1. Fission of somatic cells, yielding two similar daughter cells
2. Budding of somatic cells or spores. Each cell produce a small outgrowth of parent cell developing into new individual.
3. Fragmentation or disjoining of the hyphal cell where each fragment becomes a new microorganism.
4. Spore formation
Asexual spores whose function is to disperse the species are produced in large number. There are many kind of asexual spores. These are as follows.
1. Sporangiospores: These single celled spores are formed within sacs called sporangia at the end of special hyphae.
2. Conidiospores: These are small single celled conidia (also called microconidia) found at the tip or side of hyphae. Large multicellular conidia are called macro conidia.

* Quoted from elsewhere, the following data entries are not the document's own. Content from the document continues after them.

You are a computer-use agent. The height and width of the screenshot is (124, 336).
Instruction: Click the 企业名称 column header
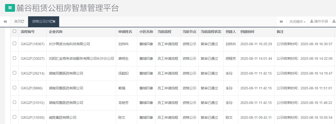pos(56,32)
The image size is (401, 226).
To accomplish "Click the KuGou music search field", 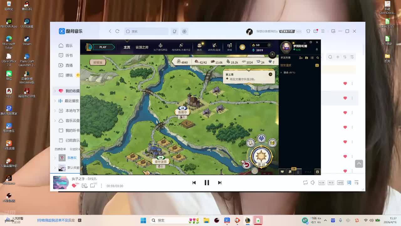I will tap(147, 31).
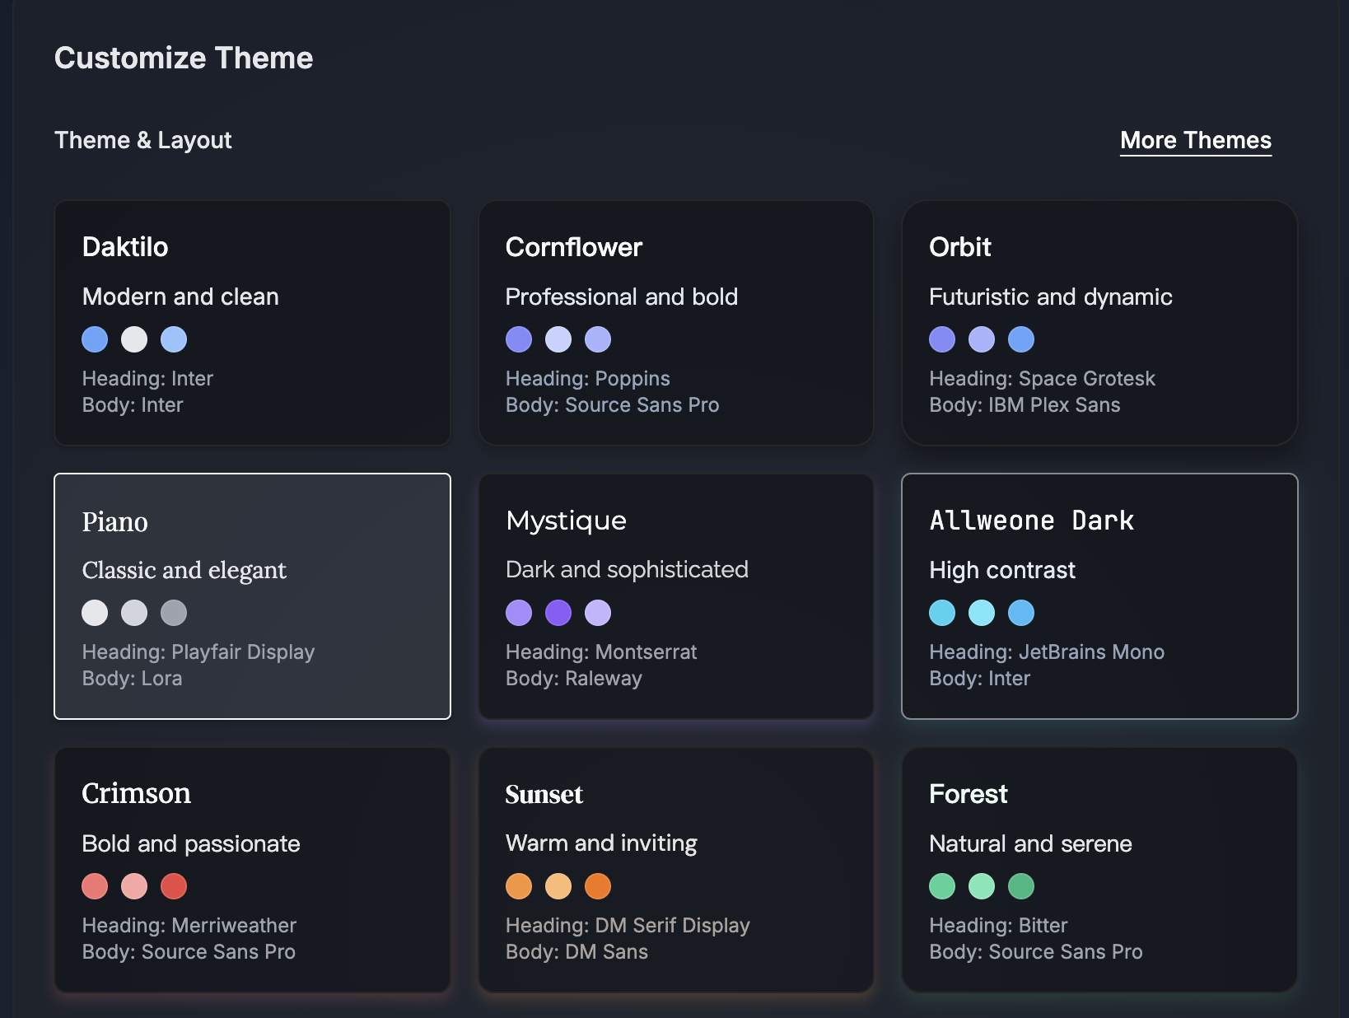Apply the Mystique theme card
The height and width of the screenshot is (1018, 1349).
tap(675, 596)
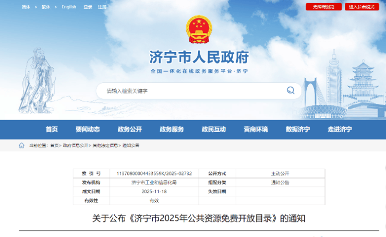Image resolution: width=386 pixels, height=237 pixels.
Task: Go to 政务公开 section
Action: click(130, 130)
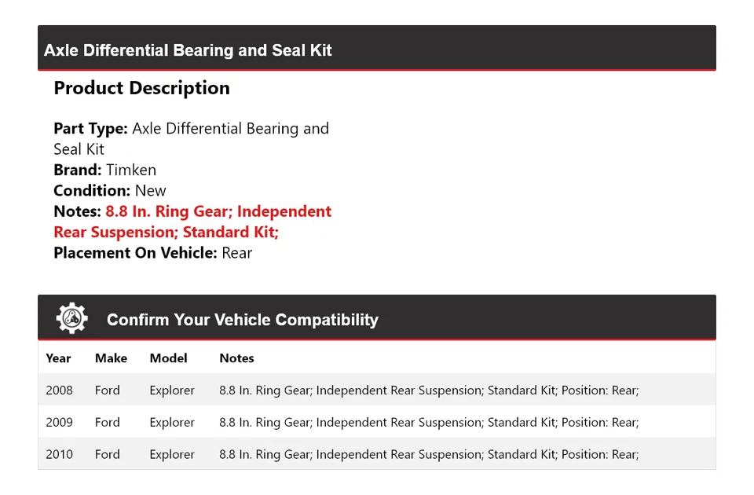754x495 pixels.
Task: Select the 2009 year cell
Action: [x=59, y=423]
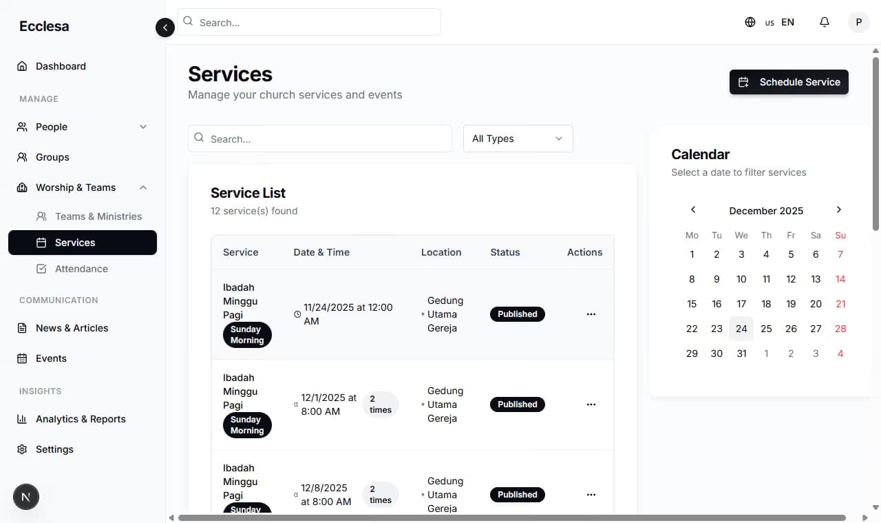Viewport: 881px width, 523px height.
Task: Open the notifications bell
Action: (x=825, y=22)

3. Oidia: These are single cell spores which are formed by disjoining of hyphal cells.
4. Chlamydospores: This thick walled single celled spores are highly resistant to adverse condition. They are formed from cells of the vegetative hyphae.
5. Blastospores: These are spores formed by budding
Sexual reproduction: It is carried out by compatible nuclei of two parent cell. The process of sexual reproduction begins with the joining of two cells and fusion of their protoplast. This help two haploid nuclei of two mating types to fuse together to form a diploid nucleus.
The sex organelles of fungi, if they are present are called gametangia. They may form differentiated sex cells “gamets” or may contain instead one or more gamete nuclei. If the male and female gametangia are morphologically different, male is called antheridim and female is called oogonium. The sexual reproduction may take place by following method.
1. Gametic copulation
2. Gamate-Gametangial copulation
3. Gametengial copulation
4. Somatic copulation
Protozoa are unicellular eukaryotic microorganism that lack cell wall. They are generally colorless and motile. They are distinguished from prokaryotes by their bigger size and eukaryotic nature from algae by lack of chlorophyll, from fungus by their motility and absence of cell wall and from slime mold by lack of fruiting body formation.
Protozoa usually obtain food from other organism by ingesting it. They are found in marine habitat and variety of fresh water. A large number are parasitic in other animals including humans and some are found growing in soil or arial habitat such as surface of trees.
Mostly protozoa are motile. Their mechanism of motility is the key characteristics used to distinguish them from others. Protozoa that move by ameboid movement are called sarcodina, those using flagella are called mastigophora and those using cilia are called ciliophora. Sporozoa are generally non- motile and are parasitic for higher animals.
Mostly Ricketsia live in obligate, parasitic, intracellular association with eukaryotic host (vertebrates or arthropods). A few can be grown on moderately complex bacteriological media containing mold. Their cell wall contain muramic acid. Mostly these are rod shaped, coccoid and often pleomorphic that stain gram negative and lack flagella. The parasitic species are associated with the reticulo endothelial and vascular endothelial cells or erythrocytes of vertebrates and often with various organs of arthropods which may act as vector or host. Important genera includes Bartonella, Garhamella and Rochalimaea.